Zeta Beta Tau national fraternity withdrew recognition of its GW colony Nov. 1 for hazing new members among other violations, according to GW’s Interfraternity Council.
Seventeen Zeta Beta Tau members, who are former Alpha Epsilon Pi members, were expelled from the fraternity along with 24 recruits from this year.
Officials from the national organization declined to provide details of infractions but said the members illegally instituted a pledge system, or “a two-tier membership system” in which full members had authority over newly initiated members, according to a letter from Zeta Beta Tau national President Ron Taylor.
Other violations were pledge “line-ups” and having members from the former Alpha Epsilon Pi chapter at GW participate in activities. The national fraternity recalled all Zeta Beta Tau manuals and regalia.
Zeta Beta Tau Executive Director Jonathan Yulish said parents called national headquarters several weeks ago complaining of hazing, spurring an investigation.
Meanwhile, GW and the IFC had conducted their own inquiries, as IFC President David received reports from several “credible sources” of Zeta Beta Tau members hazing pledges.
“It certainly wasn’t subtle hazing,” he said of the reports. “It was very blatant.”
David sent a letter to the North American Interfraternity Conference and GW officials about three weeks ago tipping them off to complaints of hazing. He said the NAIF might have contacted the national organization.
“Activities which have allegedly taken place over the past several weeks, including last week’s brawl at a Georgetown club, are a direct result of the unreliability of Zeta Beta Tau national headquarters,” David said in the letter.
SJS has been interviewing Zeta Beta Tau members ever since an Oct. 12 Georgetown bar brawl broke out involving the members, David said.
“The indication I got was that (the pledges) were going in and they were scared and they were talking,” David said, adding that he did not think GW had contacted the national organization yet.
At least one Zeta Beta Tau pledge denies the charges.
“There are a couple of kids that didn’t get bids that posed as pledges and made false accusations to national,” freshman Zeta Beta Tau initiate Adam Gerber said. “We wouldn’t have ever done this.”
President of the former Zeta Beta Tau fraternity Stu Katz declined to comment on the accusations, offering: “There was a miscommunication between ZBT national and our colony as to what we expected from them and what they expected from us.”
The Zeta Beta Tau colony has existed unrecognized by GW for the past seven months.

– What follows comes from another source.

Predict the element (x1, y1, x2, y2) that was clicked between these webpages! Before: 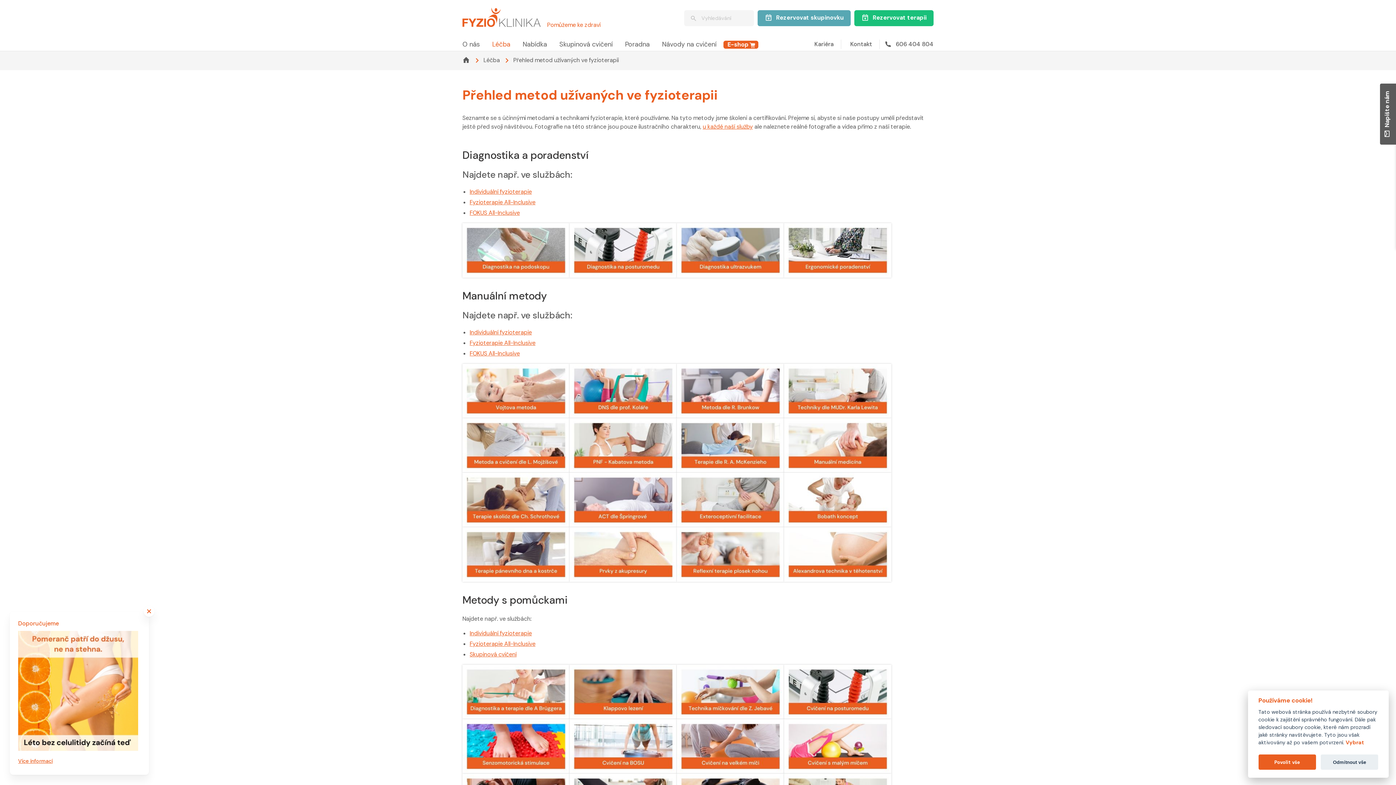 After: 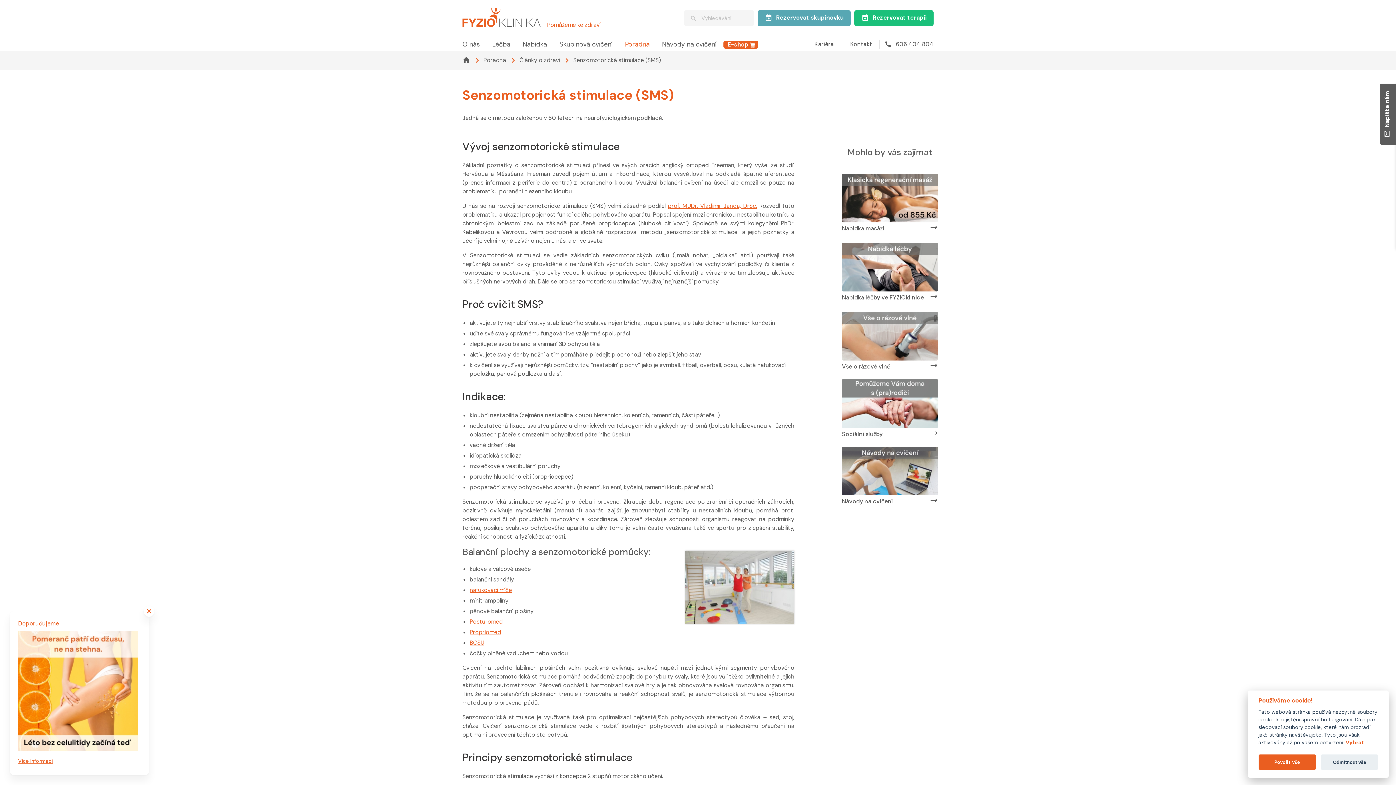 Action: bbox: (462, 742, 569, 750)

When Alpha Epsilon Pi lost University recognition and its national chapter March 13 because of hazing violations, 17 pledges decided to pursue new fraternity options. Zeta Beta Tau national recognized the colony in April.
The colony attempted to get GW recognition the same month and was rejected in part because the members sought initiation from a new fraternity before the University recognized it.
IFC board members said they believe this proves that unrecognized fraternities on campus struggle to survive without the support of the IFC.
“I’m confident that more cooperation with the IFC would have averted this type of end for Zeta Beta Tau,” IFC Executive Vice President David Schaffer said.
David said he will push to get Zeta Beta Tau pledges to speak out about the hazing they experienced.
“Until a couple of days ago, they’ve been lied to. They were convinced that they were going to be a recognized fraternity at GW,” he said. “Now they know how much they’ve been manipulated, that they went threw all they went through for nothing, I would expect those members to come forward and say they’ve been screwed.”
Yulish said that he would like to bring Zeta Beta Tau back to GW, but any group must be willing to follow the rules.
“GW is definitely a school that we’d like to be back at, but only under the right circumstances,” he said.
When asked what the former Zeta Beta Tau members are planning to do, Katz responded optimistically.
“We don’t know yet, but we’re still going to stick together,” Katz said. “We’re definitely not going away.”
This article appeared in the November 8, 2001 issue of the Hatchet.